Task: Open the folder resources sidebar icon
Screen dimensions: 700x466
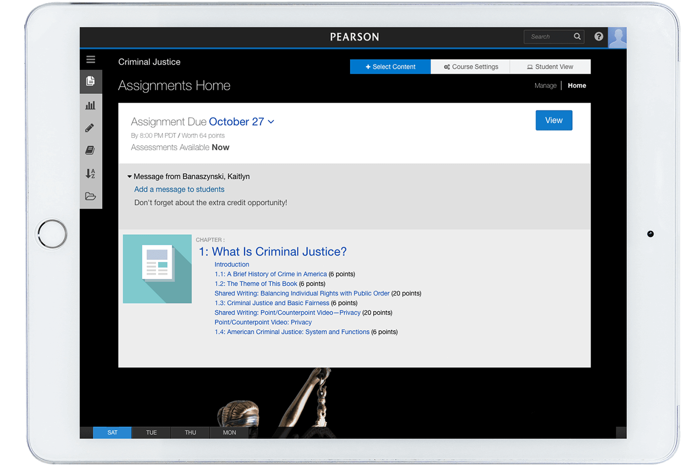Action: coord(91,197)
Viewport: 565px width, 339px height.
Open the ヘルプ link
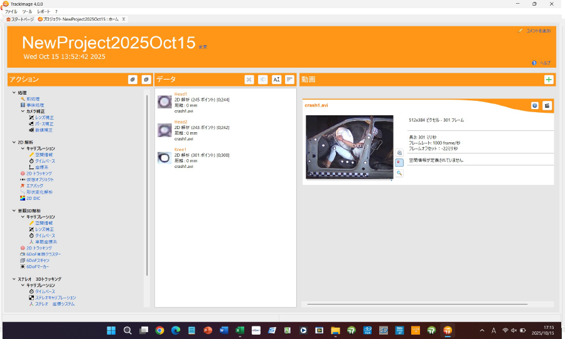(x=545, y=63)
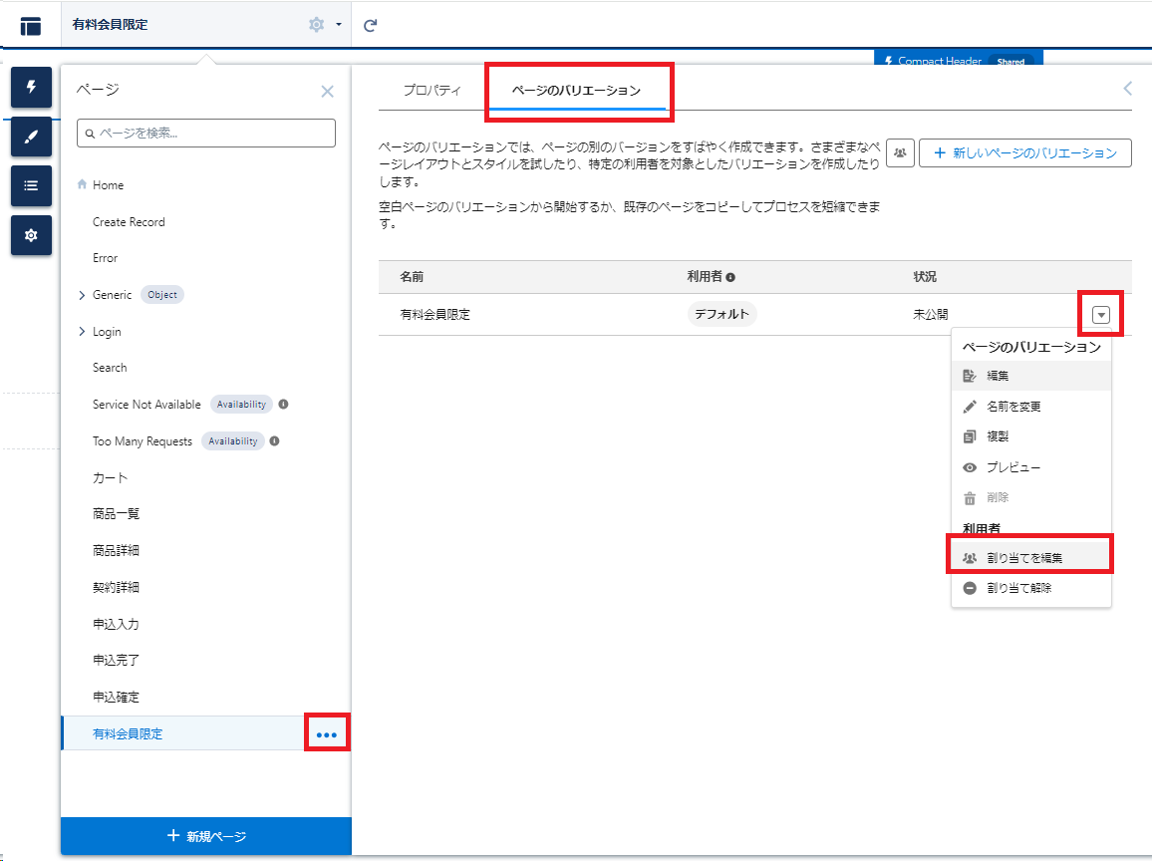Choose プレビュー in the variation menu
The image size is (1152, 861).
click(1013, 467)
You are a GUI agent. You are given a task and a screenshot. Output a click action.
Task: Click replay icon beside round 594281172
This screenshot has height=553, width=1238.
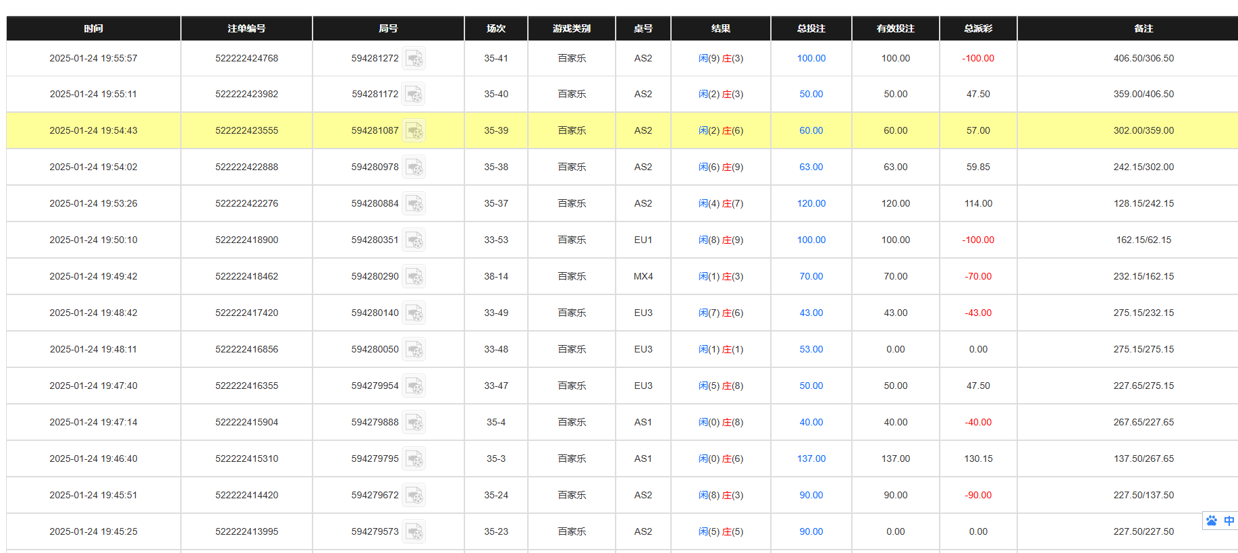point(414,95)

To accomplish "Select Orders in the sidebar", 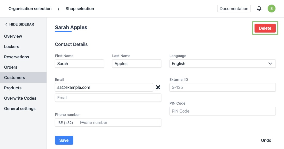I will [11, 67].
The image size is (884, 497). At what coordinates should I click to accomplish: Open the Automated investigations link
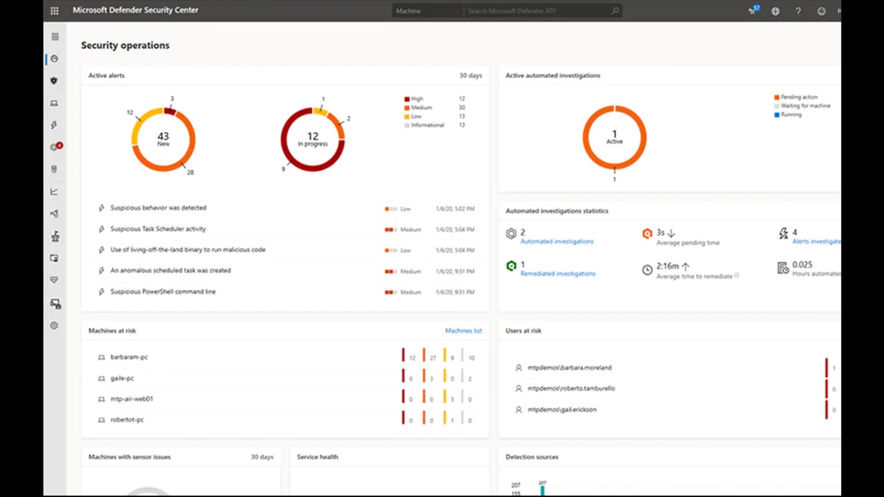click(557, 242)
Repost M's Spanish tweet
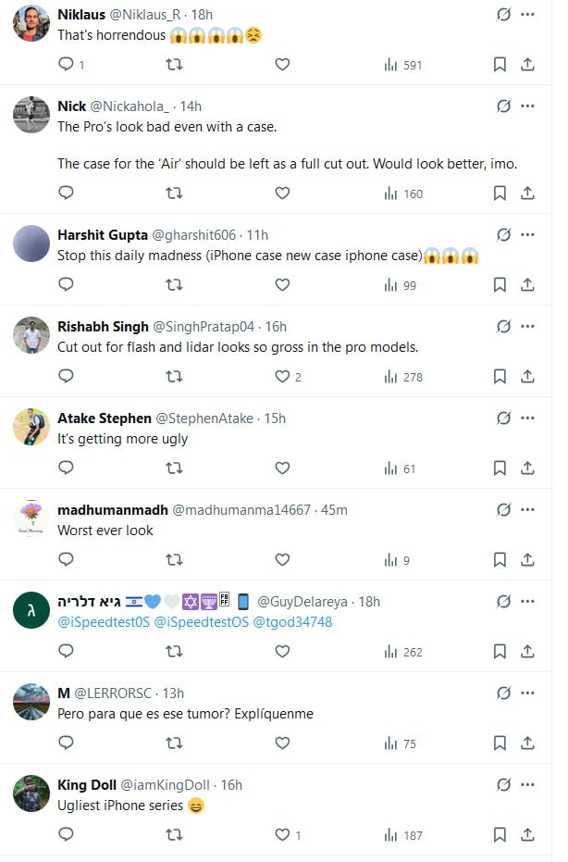 [173, 743]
+ + + + +
WORK REQUIRED: All lines of the material that contain the string "icon" are to be copied.

EXPECTED ANSWER:
Task: Open the folder resources sidebar icon
Task: Click replay icon beside round 594281172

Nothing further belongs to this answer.